AVAILABLE RECORDS ::
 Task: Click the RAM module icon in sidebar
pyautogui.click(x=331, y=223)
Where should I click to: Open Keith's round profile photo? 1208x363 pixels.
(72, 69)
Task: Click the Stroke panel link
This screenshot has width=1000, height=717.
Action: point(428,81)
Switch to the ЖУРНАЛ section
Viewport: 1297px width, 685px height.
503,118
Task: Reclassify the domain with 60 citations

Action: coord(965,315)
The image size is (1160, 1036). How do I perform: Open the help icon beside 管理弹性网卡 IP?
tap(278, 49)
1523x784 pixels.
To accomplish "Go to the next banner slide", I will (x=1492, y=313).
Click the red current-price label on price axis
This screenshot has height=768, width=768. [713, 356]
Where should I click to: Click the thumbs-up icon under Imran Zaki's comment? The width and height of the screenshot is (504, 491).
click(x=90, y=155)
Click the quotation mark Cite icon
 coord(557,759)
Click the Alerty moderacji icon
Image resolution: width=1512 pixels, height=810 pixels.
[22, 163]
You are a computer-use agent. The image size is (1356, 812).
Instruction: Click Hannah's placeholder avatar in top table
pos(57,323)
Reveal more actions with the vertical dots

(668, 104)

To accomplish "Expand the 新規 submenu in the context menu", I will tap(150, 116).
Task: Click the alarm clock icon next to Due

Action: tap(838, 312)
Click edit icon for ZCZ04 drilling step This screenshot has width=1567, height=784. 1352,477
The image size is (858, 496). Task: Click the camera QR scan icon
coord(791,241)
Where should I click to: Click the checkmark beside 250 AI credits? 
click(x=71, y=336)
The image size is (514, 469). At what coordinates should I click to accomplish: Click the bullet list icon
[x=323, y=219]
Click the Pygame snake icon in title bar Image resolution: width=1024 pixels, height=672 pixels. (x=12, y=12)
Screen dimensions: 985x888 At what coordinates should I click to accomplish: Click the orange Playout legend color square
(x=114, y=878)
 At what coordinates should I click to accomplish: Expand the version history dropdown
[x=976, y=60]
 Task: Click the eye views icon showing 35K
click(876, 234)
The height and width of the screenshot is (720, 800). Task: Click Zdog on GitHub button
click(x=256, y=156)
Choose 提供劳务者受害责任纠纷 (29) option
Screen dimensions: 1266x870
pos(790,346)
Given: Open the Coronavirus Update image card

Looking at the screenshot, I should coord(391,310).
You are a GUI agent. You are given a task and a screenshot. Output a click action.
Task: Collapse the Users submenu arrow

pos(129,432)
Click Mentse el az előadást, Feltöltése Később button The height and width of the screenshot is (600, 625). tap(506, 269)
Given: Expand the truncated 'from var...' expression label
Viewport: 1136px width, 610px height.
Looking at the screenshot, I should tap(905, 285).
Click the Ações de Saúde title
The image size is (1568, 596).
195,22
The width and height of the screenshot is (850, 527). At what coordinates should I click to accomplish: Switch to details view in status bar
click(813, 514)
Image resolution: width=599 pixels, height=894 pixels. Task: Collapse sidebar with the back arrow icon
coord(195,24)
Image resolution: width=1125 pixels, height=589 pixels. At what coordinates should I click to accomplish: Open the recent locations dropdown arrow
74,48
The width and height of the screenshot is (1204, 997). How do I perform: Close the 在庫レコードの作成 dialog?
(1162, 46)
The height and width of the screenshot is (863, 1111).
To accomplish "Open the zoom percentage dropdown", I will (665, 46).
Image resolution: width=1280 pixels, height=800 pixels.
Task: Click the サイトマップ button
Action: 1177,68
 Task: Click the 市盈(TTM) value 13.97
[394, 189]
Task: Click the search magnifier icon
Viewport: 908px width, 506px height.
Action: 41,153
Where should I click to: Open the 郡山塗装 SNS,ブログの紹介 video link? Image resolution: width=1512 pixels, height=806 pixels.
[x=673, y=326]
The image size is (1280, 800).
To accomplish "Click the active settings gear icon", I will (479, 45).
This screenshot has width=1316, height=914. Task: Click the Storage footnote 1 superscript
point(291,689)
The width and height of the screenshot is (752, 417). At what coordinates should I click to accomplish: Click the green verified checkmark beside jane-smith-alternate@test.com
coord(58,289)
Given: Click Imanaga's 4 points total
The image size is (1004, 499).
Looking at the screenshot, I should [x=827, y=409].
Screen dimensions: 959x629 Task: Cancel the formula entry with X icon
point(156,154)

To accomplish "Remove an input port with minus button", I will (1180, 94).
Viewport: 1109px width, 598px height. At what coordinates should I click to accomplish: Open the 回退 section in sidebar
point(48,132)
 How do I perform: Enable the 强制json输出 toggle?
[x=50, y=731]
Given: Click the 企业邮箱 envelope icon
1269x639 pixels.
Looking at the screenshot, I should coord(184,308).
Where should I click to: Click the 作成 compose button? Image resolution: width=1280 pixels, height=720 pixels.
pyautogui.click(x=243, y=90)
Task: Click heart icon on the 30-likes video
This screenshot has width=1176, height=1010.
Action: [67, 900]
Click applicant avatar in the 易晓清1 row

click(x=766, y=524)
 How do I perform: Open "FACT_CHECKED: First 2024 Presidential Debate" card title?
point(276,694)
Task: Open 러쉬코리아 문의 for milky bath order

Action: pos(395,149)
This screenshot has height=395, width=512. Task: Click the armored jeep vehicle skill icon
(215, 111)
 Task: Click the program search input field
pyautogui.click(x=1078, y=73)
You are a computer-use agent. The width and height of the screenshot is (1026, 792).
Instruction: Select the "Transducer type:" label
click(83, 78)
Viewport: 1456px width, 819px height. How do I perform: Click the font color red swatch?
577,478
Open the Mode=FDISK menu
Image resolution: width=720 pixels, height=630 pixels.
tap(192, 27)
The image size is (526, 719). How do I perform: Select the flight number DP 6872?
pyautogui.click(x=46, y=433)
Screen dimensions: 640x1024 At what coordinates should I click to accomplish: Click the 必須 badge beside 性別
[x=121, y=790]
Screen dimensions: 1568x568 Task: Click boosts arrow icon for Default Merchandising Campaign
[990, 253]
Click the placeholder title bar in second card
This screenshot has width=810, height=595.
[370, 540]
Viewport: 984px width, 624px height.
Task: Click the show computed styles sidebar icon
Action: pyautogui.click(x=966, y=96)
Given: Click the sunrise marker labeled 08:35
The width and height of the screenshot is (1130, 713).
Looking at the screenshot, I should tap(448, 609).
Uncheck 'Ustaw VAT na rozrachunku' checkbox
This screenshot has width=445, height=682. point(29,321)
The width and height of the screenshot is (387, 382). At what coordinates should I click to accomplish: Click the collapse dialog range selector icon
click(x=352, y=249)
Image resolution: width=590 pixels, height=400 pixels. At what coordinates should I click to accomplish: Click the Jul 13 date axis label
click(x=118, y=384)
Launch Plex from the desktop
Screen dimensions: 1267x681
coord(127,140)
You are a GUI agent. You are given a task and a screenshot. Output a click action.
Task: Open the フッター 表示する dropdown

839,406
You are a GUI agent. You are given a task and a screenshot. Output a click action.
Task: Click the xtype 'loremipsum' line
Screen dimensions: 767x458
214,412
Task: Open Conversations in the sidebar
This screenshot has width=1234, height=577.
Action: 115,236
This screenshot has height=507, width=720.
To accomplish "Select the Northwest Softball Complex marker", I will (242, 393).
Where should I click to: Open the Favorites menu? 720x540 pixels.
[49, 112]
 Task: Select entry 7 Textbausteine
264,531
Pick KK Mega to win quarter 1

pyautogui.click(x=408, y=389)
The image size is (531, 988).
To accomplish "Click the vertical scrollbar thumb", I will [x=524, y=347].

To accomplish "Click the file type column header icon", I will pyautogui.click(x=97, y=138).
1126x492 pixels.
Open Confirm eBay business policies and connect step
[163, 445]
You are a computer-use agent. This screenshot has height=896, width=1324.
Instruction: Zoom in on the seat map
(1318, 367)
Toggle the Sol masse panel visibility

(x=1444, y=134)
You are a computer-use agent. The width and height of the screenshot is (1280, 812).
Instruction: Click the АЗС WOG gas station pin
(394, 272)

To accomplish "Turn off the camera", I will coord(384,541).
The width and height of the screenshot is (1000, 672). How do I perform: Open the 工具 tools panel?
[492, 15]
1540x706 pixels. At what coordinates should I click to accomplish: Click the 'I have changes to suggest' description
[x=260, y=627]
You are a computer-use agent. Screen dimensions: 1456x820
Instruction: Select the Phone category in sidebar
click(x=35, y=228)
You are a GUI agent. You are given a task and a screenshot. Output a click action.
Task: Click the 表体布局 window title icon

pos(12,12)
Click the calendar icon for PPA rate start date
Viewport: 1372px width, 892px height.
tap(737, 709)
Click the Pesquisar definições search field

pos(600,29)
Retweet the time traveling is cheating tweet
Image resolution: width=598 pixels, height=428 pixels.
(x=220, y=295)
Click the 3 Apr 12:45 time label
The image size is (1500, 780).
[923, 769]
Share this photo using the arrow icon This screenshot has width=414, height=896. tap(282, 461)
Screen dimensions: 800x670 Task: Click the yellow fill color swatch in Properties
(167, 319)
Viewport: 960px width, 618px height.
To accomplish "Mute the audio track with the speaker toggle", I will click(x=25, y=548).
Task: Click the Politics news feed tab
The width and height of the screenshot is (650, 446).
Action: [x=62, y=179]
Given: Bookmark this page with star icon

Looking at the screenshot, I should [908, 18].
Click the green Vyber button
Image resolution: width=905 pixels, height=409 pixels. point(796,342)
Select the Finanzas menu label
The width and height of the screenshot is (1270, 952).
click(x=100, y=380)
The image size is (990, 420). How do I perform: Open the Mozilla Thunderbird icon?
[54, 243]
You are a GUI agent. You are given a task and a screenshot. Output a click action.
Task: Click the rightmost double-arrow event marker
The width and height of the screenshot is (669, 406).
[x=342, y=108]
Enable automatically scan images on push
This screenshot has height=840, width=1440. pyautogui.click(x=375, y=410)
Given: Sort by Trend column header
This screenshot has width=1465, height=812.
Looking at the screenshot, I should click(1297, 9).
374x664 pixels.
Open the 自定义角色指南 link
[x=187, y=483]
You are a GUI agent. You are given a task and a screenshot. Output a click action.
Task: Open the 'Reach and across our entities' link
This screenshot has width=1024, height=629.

YOUR OBJECTIVE :: Work through the records above line by line and count those that hold the string "marker". Give only the result.

RESPONSE TO THE EXERCISE :: 3